Selected excerpt:
----------------------------------------

Unlike many other metals which form passivating oxide layers, iron
oxides occupy more volume than iron metal, and thus iron oxides
flake off and expose fresh surfaces for corrosion.
[0190] Pure iron is softer than aluminum, but iron is significantly
hardened and strengthened by impurities from the smelting process,
such as carbon. A certain proportion of carbon (between 0.2% and
2.1%) produces steel, which may be up to 1,000 times harder than
pure iron. Crude iron metal is produced in blast furnaces, where
ore is reduced by coke to pig iron, which has high carbon content.
Further refinement with oxygen reduces the carbon content to the
correct proportion to make steel.
[0191] Carbon steel is steel where the main interstitial alloying
constituent is carbon. As the carbon content rises, steel has the
ability to become harder and stronger through heat treating, but
this also makes it less ductile. Regardless of the heat treatment,
higher carbon content reduces weldability. In carbon steels, the
higher carbon content lowers the melting point. The typical
composition of carbon steel is an alloy of iron containing no more
than 2.0 wt % of carbon.
[0192] The term "carbon steel" may also be used in reference to
steel which is not stainless steel; in this use carbon steel may
include alloy steels.

----------------------------------------

Item position entries:

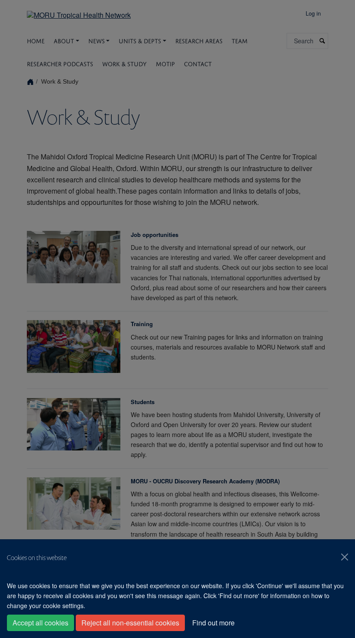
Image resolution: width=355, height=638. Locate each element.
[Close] (345, 557)
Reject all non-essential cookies (130, 623)
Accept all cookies (40, 623)
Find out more (213, 623)
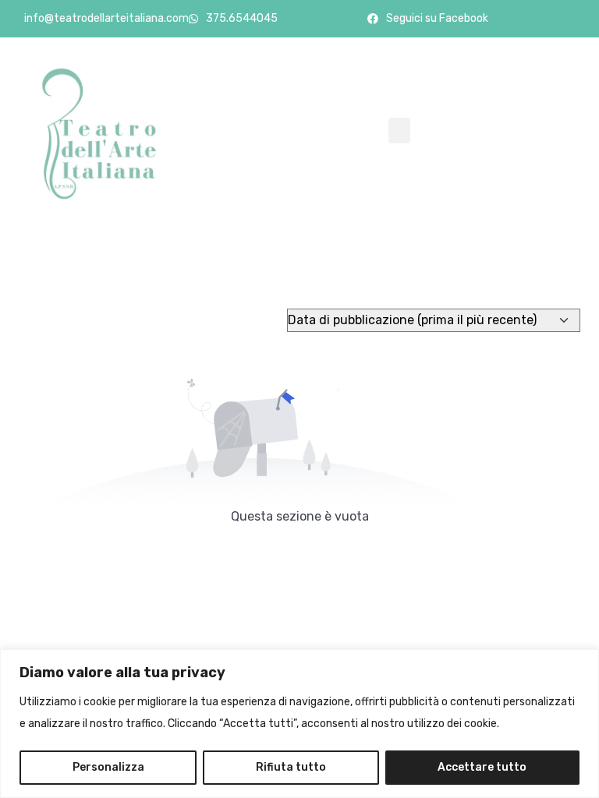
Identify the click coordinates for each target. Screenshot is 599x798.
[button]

----------------------------------------

What to work on:
A - Answer these questions from the passage on iron and carbon steel:
(i) What range of carbon content produces steel?
(ii) Where is crude iron metal produced?
(iii) What effect does higher carbon content have on weldability?
B - Quote the passage on iron and carbon steel word for word, beginning at the words "Further refinement with" and ending after "wt % of carbon.".
These entries have no connection to the passage on iron and carbon steel.

The replies:
A -
(i) Between 0.2% and 2.1%
(ii) In blast furnaces
(iii) It reduces weldability, regardless of the heat treatment.

B -
Further refinement with oxygen reduces the carbon content to the
correct proportion to make steel.
[0191] Carbon steel is steel where the main interstitial alloying
constituent is carbon. As the carbon content rises, steel has the
ability to become harder and stronger through heat treating, but
this also makes it less ductile. Regardless of the heat treatment,
higher carbon content reduces weldability. In carbon steels, the
higher carbon content lowers the melting point. The typical
composition of carbon steel is an alloy of iron containing no more
than 2.0 wt % of carbon.